I unwrap a gift today.
There is crisp, pink tissue paper and tiny fingers. A small foot. A pair of dimples.
Cherry blossom love kisses the sky and my daughter’s cheeks. My daughter. There you are. One full year of memories. All those midnight hours and aching bones and swaying shoulders and desperate prayers and spilling gratitude and tentative attempts at sitting, crawling, walking away from me.
You always turn back toward me at the last minute and I cup your heart in mine as your face burrows into my neck.
I unwrap the gift that this generous God has saved till last. Again. He surprises me with His ridiculous goodness. The day serenades – a love song chorus of dappled pink trees, South African accents, strawberries and life.
It’s right there on the plate – in fifteen different languages. One of them home to me.
My tiny daughter – everything about you exclaims this truth.
And even if I were deaf I would still hear the day proclaiming in a thousand different tongues that God is good and He brings good gifts. He unwraps life alongside me on a rundown deck in Northern Virginia on the most perfect March 19th.
He’s been doing that since I first promised Peter I would never want to have children.
And then again when I was certain I would never want to mother a daughter.

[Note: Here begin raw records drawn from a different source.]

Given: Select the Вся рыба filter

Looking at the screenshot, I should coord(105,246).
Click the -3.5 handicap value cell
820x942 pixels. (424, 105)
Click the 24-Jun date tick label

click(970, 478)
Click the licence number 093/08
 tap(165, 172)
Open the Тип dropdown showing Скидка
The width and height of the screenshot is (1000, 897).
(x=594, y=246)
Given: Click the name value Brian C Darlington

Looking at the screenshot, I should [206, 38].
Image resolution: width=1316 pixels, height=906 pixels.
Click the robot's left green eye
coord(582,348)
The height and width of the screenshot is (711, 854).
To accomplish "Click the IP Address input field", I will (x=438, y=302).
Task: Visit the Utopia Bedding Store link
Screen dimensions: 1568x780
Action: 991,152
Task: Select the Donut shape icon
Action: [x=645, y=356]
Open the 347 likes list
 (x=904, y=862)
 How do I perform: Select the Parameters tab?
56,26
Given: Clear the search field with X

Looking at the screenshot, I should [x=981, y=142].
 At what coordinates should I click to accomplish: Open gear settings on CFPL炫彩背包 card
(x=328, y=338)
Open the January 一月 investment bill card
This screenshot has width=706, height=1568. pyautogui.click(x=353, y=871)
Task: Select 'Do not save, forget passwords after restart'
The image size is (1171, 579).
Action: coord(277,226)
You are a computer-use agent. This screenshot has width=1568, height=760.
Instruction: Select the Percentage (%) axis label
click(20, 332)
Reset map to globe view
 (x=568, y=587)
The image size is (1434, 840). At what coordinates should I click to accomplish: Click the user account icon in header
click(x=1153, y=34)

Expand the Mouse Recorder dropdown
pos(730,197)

He’s at it again today. Patiently waiting for me to unwrap more layers still of His goodness. How could I have known? How could the desperate teenager orphaned from her womanhood have known that He had life waiting for me on a spring morning in the States?
Roots grow best in hearts, not soil.
Days have felt heavy lately and I have felt empty. All poured out. People I love are grieving and I know with my own two eyes what Jesus meant when He said, “in this world you will have trouble.”
But today I see the sky and the blossoms just dancing there on the branches. And I hear the second part of that promise, “But take heart! I have overcome the world.”
A baby girl walks holding my hand.
Her fingers laced through mine like ribbon.